САЙТ ГОДЛИТЕРАТУРЫ.РФ ФУНКЦИОНИРУЕТ ПРИ ФИНАНСОВОЙ ПОДДЕРЖКЕ МИНИСТЕРСТВА ЦИФРОВОГО РАЗВИТИЯ.

Дневник читателя. Июль-2024

Причудливый роман Эндрю О’Хэгана и еще четыре книги, прочитанные Денисом Безносовым посреди лета — от худшего к лучшему

Коллаж: ГодЛитературы.РФ. Обложки с сайтов издательств
Коллаж: ГодЛитературы.РФ. Обложки с сайтов издательств

Текст: Денис Безносов

1. Téa Obreht. The Morningside

W&N, 2024

Одиннадцатилетняя Сильвия живет с мамой и тетей в островном городе, похожем на Манхэттен, в некогда роскошном, а ныне порядочно захиревшем многоквартирном комплексе под названием The Morningside. Они — беженцы из безымянной страны, полной чуждой для этих мест мифологии. Тетушка Эна сохраняет связь с утраченным прошлым, собирая вокруг себя различные предметы и артефакты, рассказывая фольклорные истории. Мама Сильвии, наоборот, хочет порвать с прошлым раз и навсегда и потому ничего не рассказывает дочери о прежней жизни.

^^^^^^^^^^^^^^^^

### ПОСТАНОВКА ЗАДАЧИ A
Объясните по тексту о летнем дневнике читателя, почему мама Сильвии ничего не рассказывает дочери о прежней жизни.

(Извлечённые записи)
^^^^^^^^^^^^^^^^

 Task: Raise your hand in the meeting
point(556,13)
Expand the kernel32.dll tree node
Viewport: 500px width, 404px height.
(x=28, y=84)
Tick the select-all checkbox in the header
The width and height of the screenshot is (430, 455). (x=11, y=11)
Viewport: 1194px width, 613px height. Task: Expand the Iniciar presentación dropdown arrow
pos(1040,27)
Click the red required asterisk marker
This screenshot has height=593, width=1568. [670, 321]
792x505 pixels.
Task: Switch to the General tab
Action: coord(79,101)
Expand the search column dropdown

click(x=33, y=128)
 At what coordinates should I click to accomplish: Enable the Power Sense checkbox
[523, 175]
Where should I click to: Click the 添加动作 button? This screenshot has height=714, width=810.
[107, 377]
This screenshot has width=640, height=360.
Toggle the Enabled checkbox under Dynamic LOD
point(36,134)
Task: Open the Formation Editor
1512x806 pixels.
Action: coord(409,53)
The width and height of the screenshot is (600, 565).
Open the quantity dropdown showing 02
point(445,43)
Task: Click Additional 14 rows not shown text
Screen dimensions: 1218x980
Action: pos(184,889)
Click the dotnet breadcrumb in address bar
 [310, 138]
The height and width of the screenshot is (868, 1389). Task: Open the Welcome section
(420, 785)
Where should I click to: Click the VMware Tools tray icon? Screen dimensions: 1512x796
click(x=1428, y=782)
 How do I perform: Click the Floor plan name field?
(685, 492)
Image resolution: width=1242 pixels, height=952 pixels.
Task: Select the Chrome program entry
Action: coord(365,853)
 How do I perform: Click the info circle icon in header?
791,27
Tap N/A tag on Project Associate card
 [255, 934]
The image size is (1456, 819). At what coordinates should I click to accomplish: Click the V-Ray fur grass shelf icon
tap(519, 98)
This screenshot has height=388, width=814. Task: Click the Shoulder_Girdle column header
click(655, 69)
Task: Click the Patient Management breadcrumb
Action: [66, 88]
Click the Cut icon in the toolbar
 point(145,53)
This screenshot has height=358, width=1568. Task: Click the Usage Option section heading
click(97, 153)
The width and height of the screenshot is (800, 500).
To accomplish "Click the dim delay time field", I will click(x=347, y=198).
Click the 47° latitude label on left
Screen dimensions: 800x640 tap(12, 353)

^^^^^^^^^^^^^^^^

### ПОСТАНОВКА ЗАДАЧИ B
Отберите из записей все строки, где встречается слово "Expand", и перепишите их.

### ОТВЕТ НА ЗАДАНИЕ A
Мама Сильвии хочет раз и навсегда порвать с прошлым, поэтому ничего не рассказывает дочери о прежней жизни.

### ОТВЕТ НА ЗАДАНИЕ B
Expand the kernel32.dll tree node
Viewport: 1194px width, 613px height. Task: Expand the Iniciar presentación dropdown arrow
Expand the search column dropdown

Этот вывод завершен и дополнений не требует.